WHAT YOU SHOULD DO:
Provide the number of lines below that include "will", without any other words.

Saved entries
- Opening Delimiter -
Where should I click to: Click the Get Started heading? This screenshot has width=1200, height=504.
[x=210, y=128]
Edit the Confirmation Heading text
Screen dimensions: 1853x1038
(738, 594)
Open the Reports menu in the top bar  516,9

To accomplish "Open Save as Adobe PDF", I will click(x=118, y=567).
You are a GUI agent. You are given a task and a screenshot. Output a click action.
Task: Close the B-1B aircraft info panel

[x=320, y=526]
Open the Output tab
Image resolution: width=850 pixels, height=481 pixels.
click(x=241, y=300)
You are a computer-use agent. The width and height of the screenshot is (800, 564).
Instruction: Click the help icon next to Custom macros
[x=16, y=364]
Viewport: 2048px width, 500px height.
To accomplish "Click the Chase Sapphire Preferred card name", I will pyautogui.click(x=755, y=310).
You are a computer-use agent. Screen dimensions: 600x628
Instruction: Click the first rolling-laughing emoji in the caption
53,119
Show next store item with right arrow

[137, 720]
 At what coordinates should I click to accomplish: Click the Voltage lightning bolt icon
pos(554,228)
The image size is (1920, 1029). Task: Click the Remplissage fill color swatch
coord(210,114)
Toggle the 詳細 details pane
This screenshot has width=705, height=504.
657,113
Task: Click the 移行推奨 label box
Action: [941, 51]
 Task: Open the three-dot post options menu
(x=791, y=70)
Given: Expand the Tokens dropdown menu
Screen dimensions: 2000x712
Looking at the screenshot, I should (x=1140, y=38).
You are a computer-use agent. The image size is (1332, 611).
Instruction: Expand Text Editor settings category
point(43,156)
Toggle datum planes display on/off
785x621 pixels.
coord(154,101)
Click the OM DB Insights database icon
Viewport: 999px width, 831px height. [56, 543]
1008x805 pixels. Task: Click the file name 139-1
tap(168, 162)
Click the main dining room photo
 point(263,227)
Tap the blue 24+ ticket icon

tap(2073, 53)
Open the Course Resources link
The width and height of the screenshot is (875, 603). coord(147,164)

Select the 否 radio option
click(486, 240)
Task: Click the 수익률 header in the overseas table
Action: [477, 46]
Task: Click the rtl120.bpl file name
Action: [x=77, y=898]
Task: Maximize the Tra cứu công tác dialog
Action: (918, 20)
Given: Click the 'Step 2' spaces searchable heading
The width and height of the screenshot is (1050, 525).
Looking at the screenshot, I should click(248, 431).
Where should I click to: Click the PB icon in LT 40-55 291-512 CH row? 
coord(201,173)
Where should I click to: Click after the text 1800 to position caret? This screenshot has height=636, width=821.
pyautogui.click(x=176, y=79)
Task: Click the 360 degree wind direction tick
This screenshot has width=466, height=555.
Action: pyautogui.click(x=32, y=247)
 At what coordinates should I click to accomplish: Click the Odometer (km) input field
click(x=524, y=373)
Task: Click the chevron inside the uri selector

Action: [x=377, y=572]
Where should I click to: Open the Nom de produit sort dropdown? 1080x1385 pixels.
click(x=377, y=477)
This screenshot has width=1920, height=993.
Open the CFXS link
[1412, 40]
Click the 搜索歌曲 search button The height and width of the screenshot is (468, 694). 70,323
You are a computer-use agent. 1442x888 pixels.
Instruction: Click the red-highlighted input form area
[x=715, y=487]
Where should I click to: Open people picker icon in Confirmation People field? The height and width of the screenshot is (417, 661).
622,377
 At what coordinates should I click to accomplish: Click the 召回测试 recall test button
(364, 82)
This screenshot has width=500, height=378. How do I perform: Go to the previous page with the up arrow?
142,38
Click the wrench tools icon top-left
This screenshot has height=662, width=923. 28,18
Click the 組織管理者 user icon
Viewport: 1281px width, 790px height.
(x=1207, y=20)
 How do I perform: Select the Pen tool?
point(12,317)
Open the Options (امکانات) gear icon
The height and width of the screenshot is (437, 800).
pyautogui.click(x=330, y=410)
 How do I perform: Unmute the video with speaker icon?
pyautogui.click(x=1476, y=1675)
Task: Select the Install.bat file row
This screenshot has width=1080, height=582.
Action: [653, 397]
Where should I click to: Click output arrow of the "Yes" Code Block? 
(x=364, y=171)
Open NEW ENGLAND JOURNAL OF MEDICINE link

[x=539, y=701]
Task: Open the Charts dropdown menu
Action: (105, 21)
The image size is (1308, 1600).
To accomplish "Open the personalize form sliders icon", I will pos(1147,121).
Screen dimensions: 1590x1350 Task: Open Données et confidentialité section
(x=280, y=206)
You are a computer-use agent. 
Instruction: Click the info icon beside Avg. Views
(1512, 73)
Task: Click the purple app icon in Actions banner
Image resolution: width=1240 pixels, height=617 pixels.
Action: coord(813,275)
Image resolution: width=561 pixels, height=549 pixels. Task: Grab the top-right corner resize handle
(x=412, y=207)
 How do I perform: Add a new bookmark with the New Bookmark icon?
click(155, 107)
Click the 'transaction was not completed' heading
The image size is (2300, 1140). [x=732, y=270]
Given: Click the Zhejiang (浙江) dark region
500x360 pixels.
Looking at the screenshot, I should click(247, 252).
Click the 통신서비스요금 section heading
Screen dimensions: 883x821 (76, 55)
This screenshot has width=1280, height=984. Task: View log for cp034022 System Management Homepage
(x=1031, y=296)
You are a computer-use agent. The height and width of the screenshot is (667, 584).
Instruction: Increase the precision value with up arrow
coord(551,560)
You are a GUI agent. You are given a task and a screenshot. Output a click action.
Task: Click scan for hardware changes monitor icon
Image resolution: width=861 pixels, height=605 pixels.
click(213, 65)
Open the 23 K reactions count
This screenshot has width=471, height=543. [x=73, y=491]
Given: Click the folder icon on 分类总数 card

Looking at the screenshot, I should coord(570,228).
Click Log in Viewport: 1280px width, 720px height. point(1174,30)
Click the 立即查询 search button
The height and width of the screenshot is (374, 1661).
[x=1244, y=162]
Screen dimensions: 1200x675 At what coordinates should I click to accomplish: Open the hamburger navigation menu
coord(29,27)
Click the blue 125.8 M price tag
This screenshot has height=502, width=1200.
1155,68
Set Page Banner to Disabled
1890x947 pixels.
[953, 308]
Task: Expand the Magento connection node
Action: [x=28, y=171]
- Closing Delimiter -
ANSWER:
3